It is believed that hepatitis C virus (HCV) itself is not cytopathic, whereas the cellular immune response to infected hepatocytes may cause hepatocellular injury [5]. Natural killer (NK) cells constitute the first line of host defense against invading pathogens [6, 7]. They usually become activated in the early phase of viral infection [8]. The activated NK cells play an essential role in recruiting virus-specific T cells and inducing antiviral immunity in the liver [9]. They can, also, eliminate virus-infected hepatocytes directly by cytolytic mechanisms and indirectly by secreting cytokines that induce an antiviral state in host cells [10]. Therefore, the optimally activated NK cells are important in limiting viral replication in the liver [11].
Natural killer cells express a number of molecules (CD16 and CD56); often called co- receptors, which bind to their respective ligands on target cells [12]. The CD16 is a common marker on human NK cells [13]. It is involved in their activation pathway [14]. It is, also, expressed on a subset of monocytes/macrophages, neutrophil granulocy-tes and mast cells [15]. The CD56 surface antigen is typically expressed by NK cells [16]. It is an isoform of the human neural cell adhesion molecule that has been found on a subset of T lymphocytes and on cells derived from neural, muscle and embryonic tissue [15].
As prognosis of chronic HCV infection is largely dependent on histopathologic information gained by liver biopsy, there is a pressing need for immunomolecular markers that can help in early prediction of the outcome of HCV infection in order to reduce the disease morbidity and mortality. This study was designed to assess the hepatic expression of CD16 and CD56 molecules on NK cells, lymphocytes and Kupffer cells in CHC to determine whether alterations in these markers may influence the progression of HCV-mediated liver disease.

Material and methods
Patients and controls

This study was conducted on 152 patients with chronic liver disease admitted to Department of Hepato-Gastroenterology, Theodor Bilharz Research Institute, Egypt. Patients were subjected to thorough clinical examination, routine laboratory investigations including complete blood picture and liver function tests, abdominal ultrasound (Hitachi EuB-515A) and upper endoscopy whenever indi-cated. Core liver biopsies were taken by percutaneous ultrasound-guided Menghini needle for histopathological and immunohistochemical studies. Patients were included in the study if they had: (a) clinical and laboratory evidence of chronic HCV infection, (b) histological evidence consistent with HCV-induced chronic liver disease and (c) focal hepatic lesions suggestive of malignancy by abdominal ultrasound and confirmed by histology to be HCC.
Patients who had other causes of chronic liver disease than CHC and its sequelae; cirrhosis and/or HCC, were excluded from the study.
The control group included 20 wedge liver biopsies taken during laparoscopic cholecystectomy from age-matched healthy subjects. They all had clinical, biochemical, serological, ultrasonographic and histological findings within the normal range. Informed consent was obtained from all cases participating in the study according to Institution’s Ethics Committee’ rules.
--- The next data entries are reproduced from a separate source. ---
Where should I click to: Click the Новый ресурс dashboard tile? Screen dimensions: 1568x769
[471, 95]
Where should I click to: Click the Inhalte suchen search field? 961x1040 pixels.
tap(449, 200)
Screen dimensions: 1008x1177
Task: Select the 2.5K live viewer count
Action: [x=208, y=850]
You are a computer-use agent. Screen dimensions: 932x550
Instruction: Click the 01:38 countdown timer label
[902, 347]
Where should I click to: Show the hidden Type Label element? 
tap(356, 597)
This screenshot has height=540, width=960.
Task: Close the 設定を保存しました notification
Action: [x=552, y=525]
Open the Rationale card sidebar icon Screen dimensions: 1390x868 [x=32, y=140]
Serological investigations Liver function tests including albumin, aspartate aminotransferase (AST) and alanine amino-transferase (ALT) were done for all cases.
Hepatitis viral markers including hepatitis B surface antigen, anti-HBs antibodies, total and IgM class antibodies against hepatitis B core antigen were detected using enzyme immunoassay kits (Murex Diagnostics, Dartford, England). Anti-HCV antibodies were detected using Version V anti-HCV ELISA kit (Murex Diagnostics, Dartford, England). Circulating HCV-RNA was assayed to confirm the presence of HCV antigenemia by nested RT-PCR using a set of primers within the 5’ non-translated region according to Saber et al. [17].

Histological assessment
Liver biopsies were fixed in buffered formal-dehyde, processed into paraffin blocks to obtain 4 mm-thick tissue sections that were stained with hematoxylin-eosin and Masson trichrome stains. As regard CHC, the degree of hepatic necro- inflam-mation and the stage of fibrosis were scored according to the METAVIR system [18]. Grade 1 inflammation as well as the first and second stages of fibrosis were considered low score, while, grades 2 and 3 inflammation as well as the third and fourth stages of fibrosis were considered high. Biopsies of HCC were graded according to the histological differentiation of Ishak [19].
According to the above mentioned clinical, serological and histopathological criteria, subjects included in this study were categorized into the following groups: (a) control (n = 20), (b) patients with CHC (n = 116), 44 of whom had liver cirrhosis (LC) and (c) patients with HCV-related HCC (n = 36).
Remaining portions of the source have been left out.